Я знаю, ты сможешь меня найти…
Не оставайся одна…".
© Мертвые Дельфины — Весна
Не смей этого делать со мной. Не смей меня бросать и прощаться. Где она справедливость тогда? После всего, что ты пережил? Где эта справедливость теперь?
Я тот дом сразу увидела. Да и как не увидеть. Напротив моего собственного. Окно к окну. Только оттуда можно было по-настоящему видеть. Выскочила из такси и калитку толкнула. Не заперта оказалась. И внутри щемящее "он ждал меня".
Двухэтажный особняк. Я думала, в нем никто не живет. Бегу к двери. Толкаю сильно обеими руками, вваливаясь в дом. В нос ударяет запах краски и пустоты. Здесь и нет ничего. Голые стены. Даже лампочек нет.
Взгляд на часы — 20:32.
Где-то совсем рядом сухой щелчок затвора, и я слышу свой хриплый стон, переходящий в надрывной вопль:
— Костяяяяяяяяяяяяяяя. Не делай этого. НЕ ДЕЛАЙ.
А в гостиной дверь нараспашку и я, задыхаясь, падаю на колени от увиденного. Слезы по щекам градом катятся…
— А как же я… как же я, Костяяя? У меня нет никого больше. У НАС нет никого. Меня только ты и держишь…
ЭПИЛОГ
Я смотрела на него из окна нашей спальни. Одинокая фигура на берегу моря. Волны вздымаются, пенятся, а он стоит там один, расставив ноги, стиснув руки в кулаки. Ветер треплет его волосы, и мне хочется точно так же погрузить в них пальцы и ласкать. Часами перебирать жесткие пряди, наслаждаясь нашим счастьем. Смотрю на него, а у меня внутри все сжимается, скручивается в тугой комок, осадком горьким. Только я знаю, чего стоит каждый день этого нашего счастья. Каждый, как последний и единственный, и постоянный ужас, что могу его потерять. Но он слишком сильный, чтобы проиграть. Такой сильный, что иногда мне кажется, он выкован из стали, и в то же время только я знаю, что под этой сталью кипит. Какая зверская война на выживание.

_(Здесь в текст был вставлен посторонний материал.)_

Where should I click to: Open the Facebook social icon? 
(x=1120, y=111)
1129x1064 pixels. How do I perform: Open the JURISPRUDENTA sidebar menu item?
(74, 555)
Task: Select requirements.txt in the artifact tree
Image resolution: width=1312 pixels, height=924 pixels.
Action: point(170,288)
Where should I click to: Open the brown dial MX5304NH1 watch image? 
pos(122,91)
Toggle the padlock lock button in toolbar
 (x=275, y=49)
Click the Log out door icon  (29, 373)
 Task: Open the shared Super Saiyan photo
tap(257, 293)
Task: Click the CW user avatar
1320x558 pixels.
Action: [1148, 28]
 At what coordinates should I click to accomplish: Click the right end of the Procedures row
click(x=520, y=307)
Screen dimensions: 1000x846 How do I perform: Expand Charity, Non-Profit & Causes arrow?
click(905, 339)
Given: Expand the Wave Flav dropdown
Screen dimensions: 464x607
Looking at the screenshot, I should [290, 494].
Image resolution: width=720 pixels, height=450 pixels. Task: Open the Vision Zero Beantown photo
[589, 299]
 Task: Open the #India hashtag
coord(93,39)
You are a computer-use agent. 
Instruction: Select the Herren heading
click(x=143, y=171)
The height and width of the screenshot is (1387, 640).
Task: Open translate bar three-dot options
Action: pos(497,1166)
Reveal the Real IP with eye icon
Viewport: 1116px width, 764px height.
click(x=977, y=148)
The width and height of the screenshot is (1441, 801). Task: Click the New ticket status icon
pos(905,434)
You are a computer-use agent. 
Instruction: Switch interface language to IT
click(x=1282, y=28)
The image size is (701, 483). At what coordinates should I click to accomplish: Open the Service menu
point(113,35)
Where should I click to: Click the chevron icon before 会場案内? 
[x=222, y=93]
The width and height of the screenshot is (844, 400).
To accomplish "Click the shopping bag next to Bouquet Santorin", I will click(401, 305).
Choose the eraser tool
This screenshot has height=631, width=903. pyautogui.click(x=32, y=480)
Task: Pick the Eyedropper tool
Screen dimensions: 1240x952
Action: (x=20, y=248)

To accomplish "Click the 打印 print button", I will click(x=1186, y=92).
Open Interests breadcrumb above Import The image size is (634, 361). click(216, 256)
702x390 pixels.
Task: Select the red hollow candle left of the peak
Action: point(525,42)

Война бесконечная с его демонами. Они там, внутри притаились и ждут своего часа. Грызут его, подтачивают, обгладывают ему нервы, и он держится изо всех сил. Ради меня. В постоянном напряжении, сжимая в руках цепи, не давая им рвануть звенья. Он слышит их рычание, они царапают его грязными когтями, и он кровоточит изо дня в день, истекает кровью и не сдается.
Мы с Костей уехали в другой город. Там, где никто не знал его и меня. Маму к Антону Евсеевичу отвезли. Она так и не пришла в себя после смерти мужа и сына. Похоронила я их все — таки вместе. Пусть на том свете сводят с ума друг друга или наконец-то обретут покой. Я не судья никому из них. Пусть их судит кто-то свыше, если он есть.